Transfer learning is one of the possible methods to remedy the scarce data problem. It applies knowledge learned from other similar data into target domain, which means little target data is required. However, this technology is not a simple task to implement, as the potential similarities between source data distribution and target data distribution need to be identified. This issue may result in negative transfer, which means reduced performance. [14] Because of little publicly related clinical data, this method can not perfectly tackle our problems.

Unsupervised learning is another sensible approach, making its inferences based on unlabeled data. However, unsupervised learning demands more training unlabeled data than supervised learning. It is also time-consuming to obtain relevant data and clean them. Meanwhile, unsupervised learning may show a poor performance in segmentation with lower accuracy because of unlabeled data. Also, given the subjectivity of unsupervised learning and its lack of gold standard, this method can not fix the existing challenges.

Semi-supervised learning subtly utilizes a combination of labeled data and unlabeled data. In this case, few labeled data and relatively more unlabeled data are required. One semi-supervised method proposed by Wenjia Bai et al. [15] has applied to MR Image, which proved the potentiality of semi-supervised learning. Other successful applications like Li et al. [16] and Papandreou et al. [17] showed a promising prospect. Therefore, we adopted semi-supervised learning to tackle the scarcity of clinical data.

U-NET [2] is a well-known convolutional neural network applied to medical image segmentation. This network creatively combined contraction path and symmetric expanding path, which eventually facilitated both segmentation speed and performance. Besides, it has been widely applied to various specific issues and proved its excellent segmentation ability.

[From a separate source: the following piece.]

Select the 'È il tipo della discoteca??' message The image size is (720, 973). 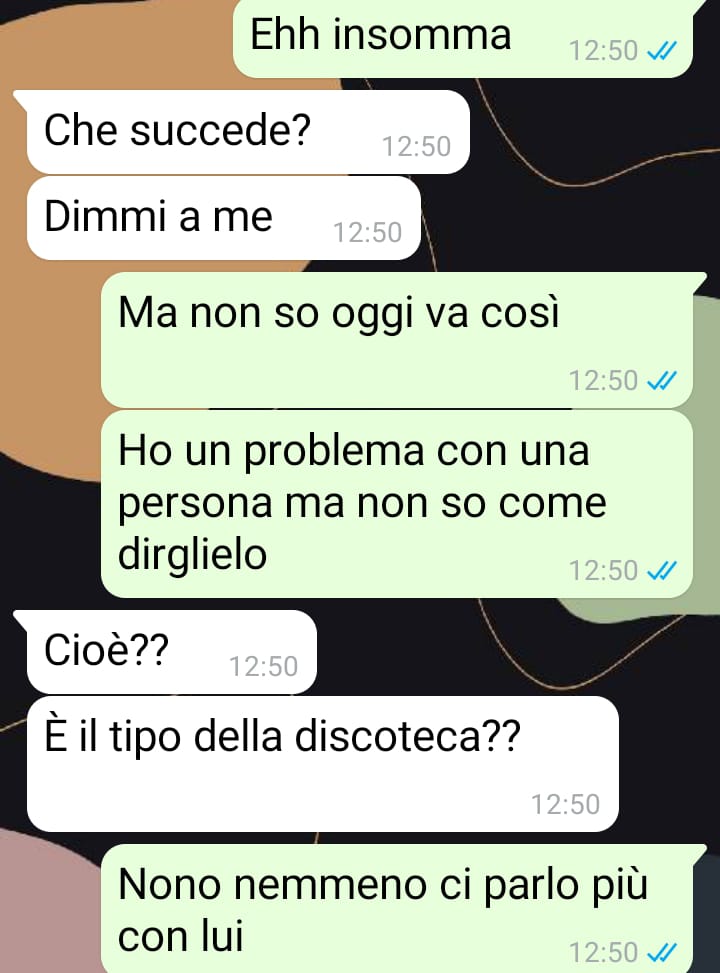click(323, 764)
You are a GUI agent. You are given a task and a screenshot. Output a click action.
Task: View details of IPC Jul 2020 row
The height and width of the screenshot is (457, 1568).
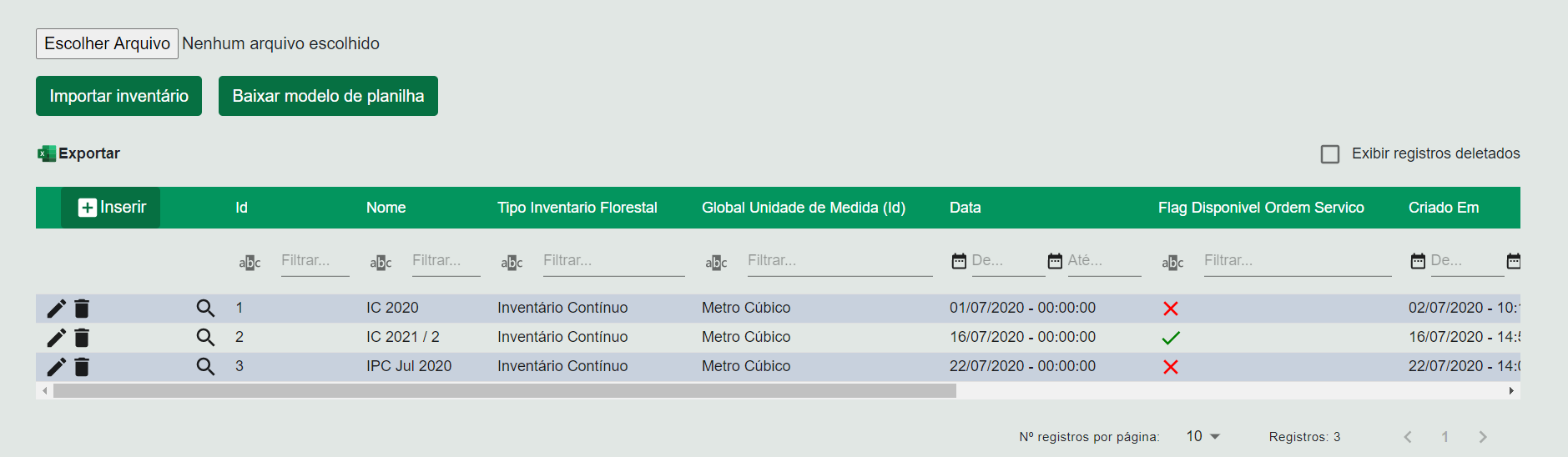pos(205,366)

GANs are a semi-supervised method which has obtained great achievement in medical image processing despite lack of adequate labeled data. By synthesizing realistic images to alleviate the data limitation, this efficient network has an outstanding performance in segmentation. Other than this merit, GANs are highly effective in extracting meaningful features from training data compared with conventional approaches [18].

Both our methods try to combine the benefits of U-NET and GANs. In the fewshot-GAN, the discriminator is a modified 3D U-NET, and the generator is a volume generator. Semi-cGAN consists of a generator based on 3D U-NET and a 3D CNN discriminator. 3D U-NET acts as a different role in two models, and one of our goals is trying to explore which combination has better performance. Recently, there is also a novel U-NET-GAN proposed by Dong et al. However, in their proposed model, three-label-based segmentations are included and trained each of them separately, which might need massive computational powers. Our trained models are more concise with promising results, which automatically segment multiple lumbosacral structures.

5 Conclusions

Segmentation performance of semi-cGAN or fewshot-GAN is slightly superior to 3D U-Net for automatic segmenting lumbosacral structures on thin-layer CT with fewer labeled data.